Maynard Sandford and his wife Nancy became residents of The Arbors Independent Living in June 2020. He was having heart trouble and the dirt he loved to play “to keep me out of trouble” was too much to maintain.
(The “dirt” was a giant yard with fish ponds and landscaping.)
“I’ve improved so much since moving,” he says.
Nancy says they both are surprised at how well he started doing after the move. He went from barely being able to walk around the block to taking 2.5-mile walks regularly.
He now manages a smaller space, taking on the landscaping for The Arbors with flower beds and hanging baskets. He also maintains a vegetable garden and supplies residents with fresh food.

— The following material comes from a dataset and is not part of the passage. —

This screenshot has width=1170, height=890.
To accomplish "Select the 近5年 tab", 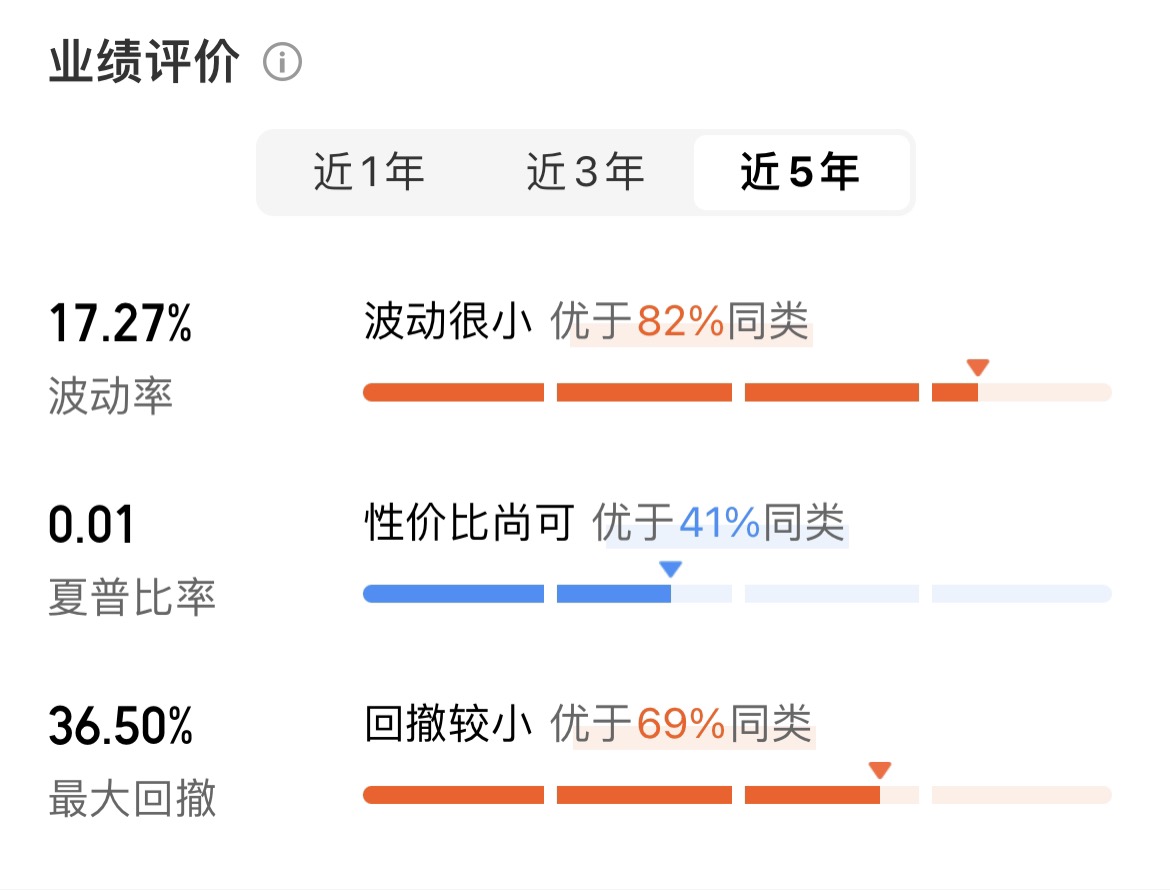I will click(x=801, y=172).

“I call it the country club,” he says of The Arbors. “I’m regaining my health and keeping my wife happy.”
NASA wind tunnel
Sandford was an aerospace engineer at NASA Langley in Hampton for 35 years. He and Nancy moved to the area in 1959.

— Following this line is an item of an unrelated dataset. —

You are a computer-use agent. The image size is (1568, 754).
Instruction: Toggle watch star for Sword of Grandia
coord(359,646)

“I was there from the beginning,” he says of his placement at the TDT wind tunnel. He tested models for aerodynamics.
“There was no service for NASA employees,” he says, “even though at that time you’d expect I had been drafted. I tried to enlist and was told I was flat-footed. I couldn’t be a pilot.”
Since he was there from the transition from NACA to NASA at the Hampton campus, he did encounter the seven astronauts of the Mercury space program at the gym. While Sandford played handball, the astronauts typically gathered for racquetball.
“I talked to them a lot,” he says.
“My job was ‘flutter,’” he says, spreading his arms out and flapping them to represent airplane wings. He gave a lot of talks to Air Force and other military officials about the results of the wind tunnel tests. They were making sure jets were safe for flight as well.
It would sometimes take months to build, test and analyze data per wind tunnel model, which often ran to be $2 million to $3 million.
He played a documentary at The Arbors on Veterans Day from his time at Langley, specifically what happened at the wind tunnel. He and the TDT team tested for all types of aircraft, including commercial, spacecraft and parachutes of the space flight modules.
He retired in 1993. But his legacy at the campus continued with his son, Stephen Sandford, who spent 28 years with NASA, including as Director for Space Technology and Exploration at Langley and senior assignments at Johnson Space Center in Houston. He later published “Gravity Well” and founded a business, Psionic.
“He was a real boss,” Sandford says.
His voice bursts with pride when talking about all of he and Nancy’s three sons and six grandchildren.
They have a son who lives in Maryland and their youngest son is a Navy captain and chaplain who earned a bronze star as a Marine Corps volunteer. He has been to Iraq and Afghanistan, was at the Pentagon and is now in Okinawa, Japan.
One of his grandchildren has published a young adult book, which sits on the shelf of their living room bookcase next to “Gravity Well.”
Nancy and Maynard met in high school. He attended Randolph-Macon to play football.
“I have quite a legacy there,” he says of Randolph-Macon. Two sons, their wives and one of his grandchildren all have attended (or are currently attending) the school.
Sandford says he enjoys playing tennis and regular walks. He used to hike with a friend in the Dismal Swamp regularly for 16 to 20 miles on Thursdays (until 2017). He and friends also would hike portions of the Appalachian Trail, mostly in Virginia, for about 30 years.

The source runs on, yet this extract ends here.